*Task description*.
Repeat the span of the entries below that starts at the line with "The height and" and ends at the line with "песню сначала' query", nothing more. Skip the pictures.

*Dataset excerpts*.
--------------------------------

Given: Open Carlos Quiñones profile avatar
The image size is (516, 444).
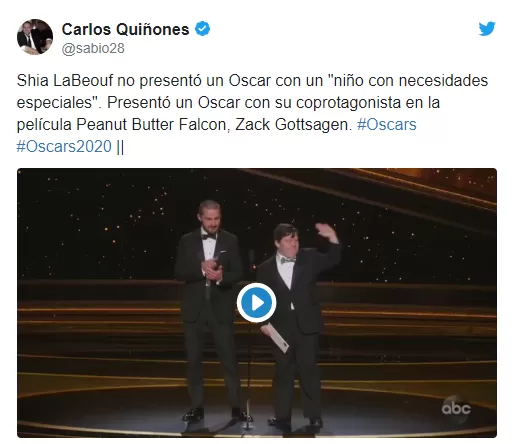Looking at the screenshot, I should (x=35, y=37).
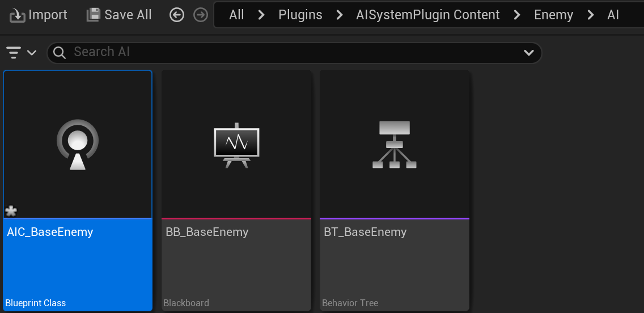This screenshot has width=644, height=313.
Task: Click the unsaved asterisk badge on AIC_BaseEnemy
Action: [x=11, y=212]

--------------------------------

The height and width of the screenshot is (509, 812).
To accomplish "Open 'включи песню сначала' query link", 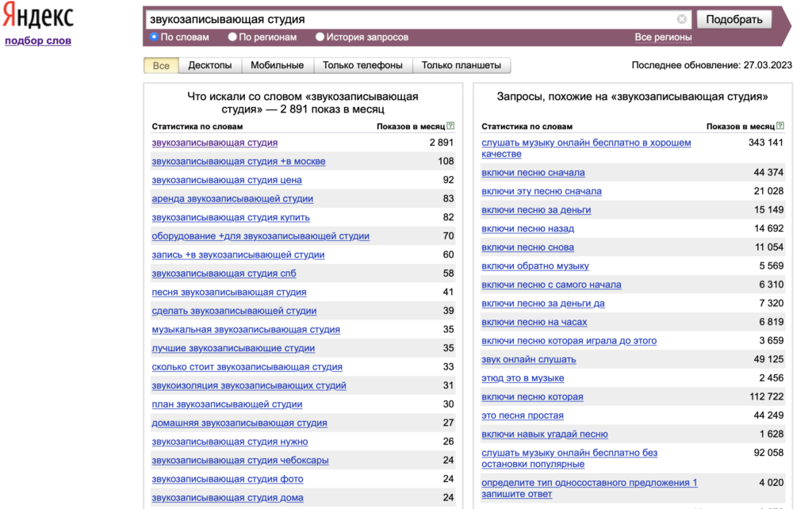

--------------------------------

*Answer to the problem*.
The height and width of the screenshot is (509, 812).
To accomplish "Open 'включи песню сначала' query link", 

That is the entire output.